Believing that its competitiveness in the market remains intact, F5 remains committed to re-accelerating its product revenue growth in the future. It completed its most significant product refresh in several years, last month. We believe that the upgraded product portfolio aided by an expanding salesforce can help re-accelerate F5’s product demand, as the economic situation stabilizes.

See our complete analysis for F5 Networks here

New Products To Spur Future Demand

While F5 had a strong pipeline of deals at the start of Q1 2013, it experienced difficulty in closing certain deals as customers hesitated to release purchase orders. In addition to macro uncertainty which led to budget constraints, F5 believes that its customers delayed their project timeline and prolonged decision making in order to transition to its new range of products.

For the last few quarters, F5 has been focusing on what it claims to be the most significant product refresh in several years. It developed a range of new products and software solutions planned for launch in 2013, with which it aims to boost demand and create new revenue growth opportunities for the future. The product upgrade was concluded in Q3 2013 and F5 claims that the products are gaining traction in the market.
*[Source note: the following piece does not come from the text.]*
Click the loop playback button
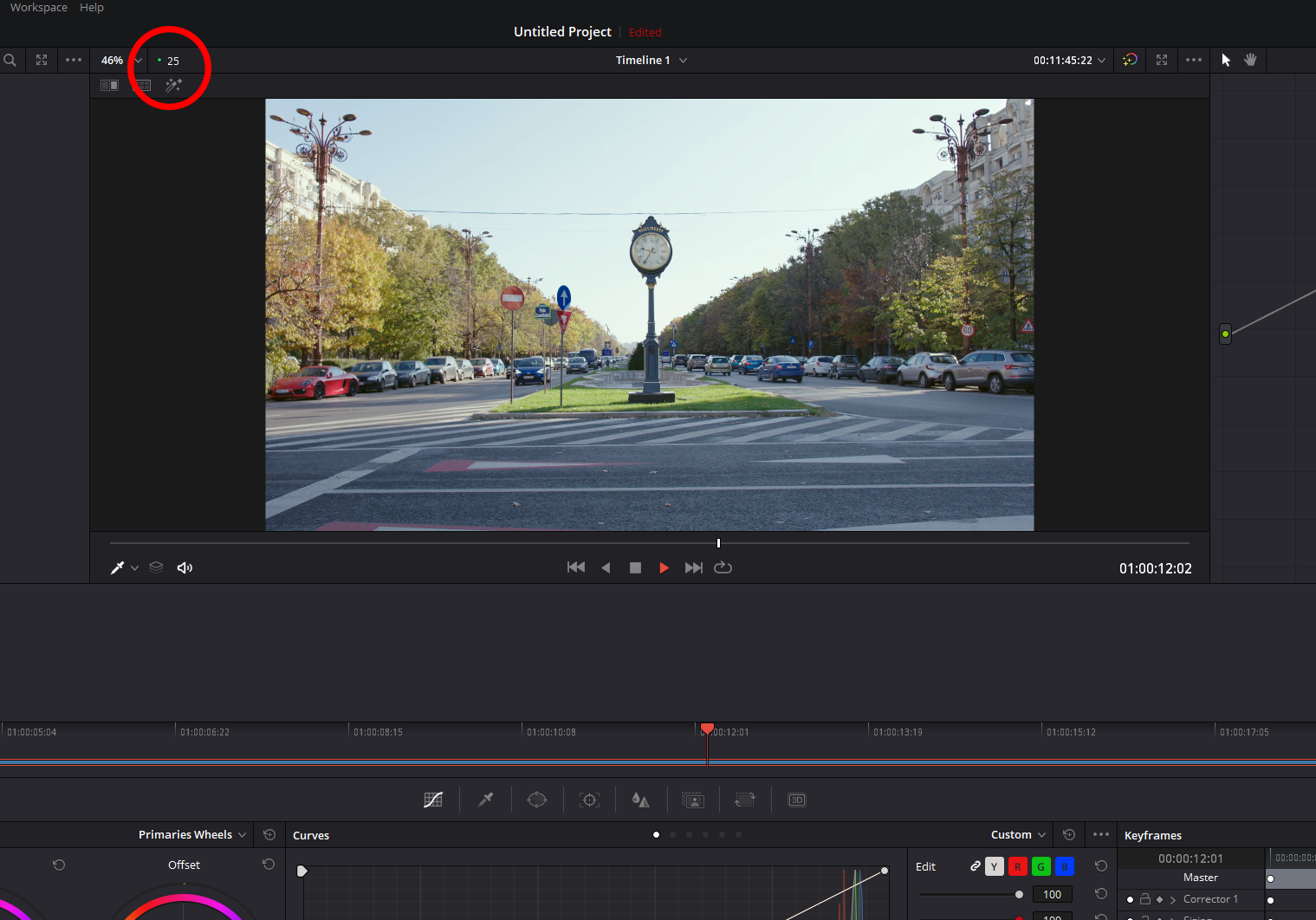This screenshot has width=1316, height=920. (x=723, y=567)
The new products offer significant price performance advantages which we believe will increase the company’s growth opportunities in key markets including security, service providers, cloud-based architectures and new-generation data centers.

F5′s entry in the Internet firewall market is another factor which we believe will increase its competitiveness in the market. With the explosion of data and processing required online, security has become a major concern for most enterprises, and thus, this is one segment bound to witness tremendous growth in the coming years. The company recorded strong sales of its application security module (ASM) and advanced firewall manager (AFM) in Q2 2013. It started shipping AFM in mid-February and its solutions were purchased by over 50 customers. [1] AFM is the world’s fastest and most scalable application delivery firewall solution.
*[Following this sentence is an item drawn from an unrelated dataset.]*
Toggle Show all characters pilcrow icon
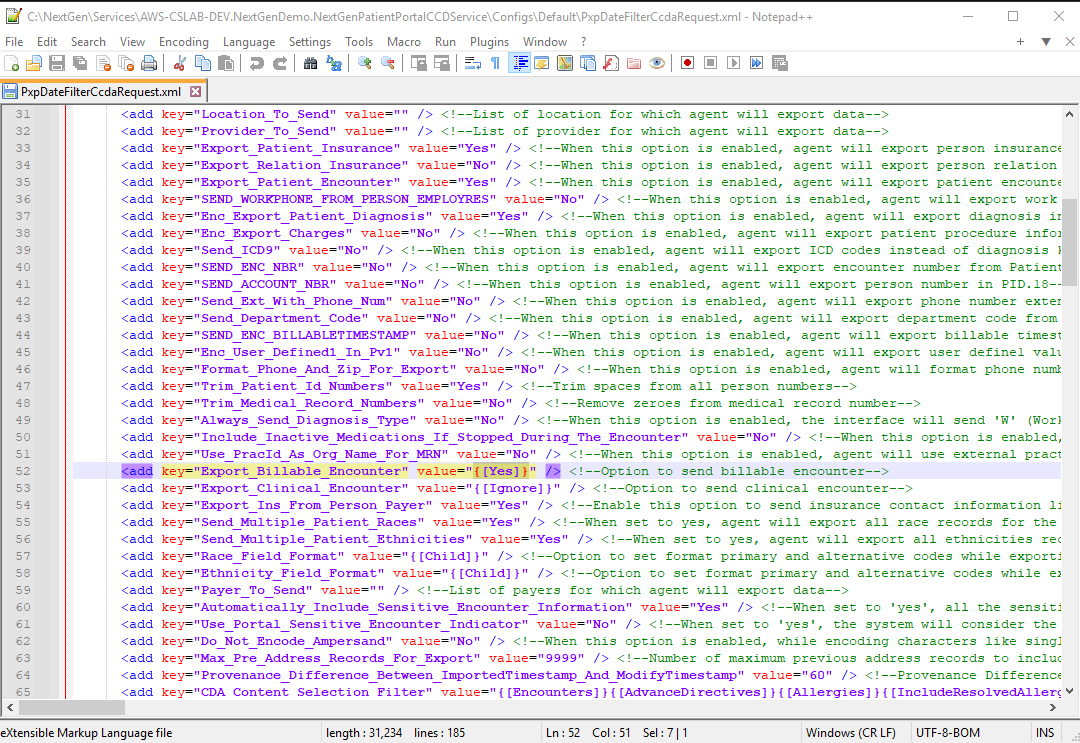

F5 To Gain From Cisco’s Exit From The ADC Market

Last year, rival firm Cisco announced its decision to exit the ADC market after losing more than 50% of its market share to F5 and Citrix. F5 is the market leader in ADC and the segment accounts for close to 60% of its total product revenues. In its last earnings call transcript, F5 declared that it has scored big product wins by replacing some of Cisco ACE products in large customer accounts and has a strong pipeline of similar opportunities. In addition to replacing Cisco’s existing solutions, F5 has the added opportunity of providing customers additional functionality like DDoS prevention and application security solutions.

Though Citrix remains a big threat for F5, we believe the latter will continue to retain its dominance in the ADC market. (For a detailed discussion read our article: F5 Gains As Cisco Exits The ADC Market)
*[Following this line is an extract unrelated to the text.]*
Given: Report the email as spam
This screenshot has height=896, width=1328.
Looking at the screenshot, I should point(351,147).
Rising Competition Could Restrict Margin Growth

F5′s faces increasing competition in the application delivery networking market. In addition to some of the larger players like Cisco, Juniper and Citrix, it also competes against new entrants such as Palo Alto Networks, Fortinet and Sourcefire. Cisco and Juniper are two of the biggest networking hardware companies in the world and are known for selling more conservative products such as routers and switches.

Though it continues to dominate the ADC market, F5′s market share in the segment declined from 58.1% in 2011 to 55.6% in 2012, while that of its closest competitor Citrix increased from 17.3% to 19% during the same period. ((Is F5 Networks’ Fumble a Buying opportunity?, The Motley Fool, April 10, 2013)) F5 is facing competitive pressure from potentially lower cost software based solutions from Citrix. Falling ADC prices over the years have attracted small and medium sized businesses as well as large enterprises and service providers, driving growth in the market. In order to face Citrix’s growing threat and retain its leadership in ADCs, F5 might have to lower its prices to spur demand which can put pressure on margins.

Historically, F5 has enjoyed very high gross margins and a potential decline in the same can significantly impact its valuation.

We will update our price estimate of $114 for F5 Networks after the Q3 2013 earnings release.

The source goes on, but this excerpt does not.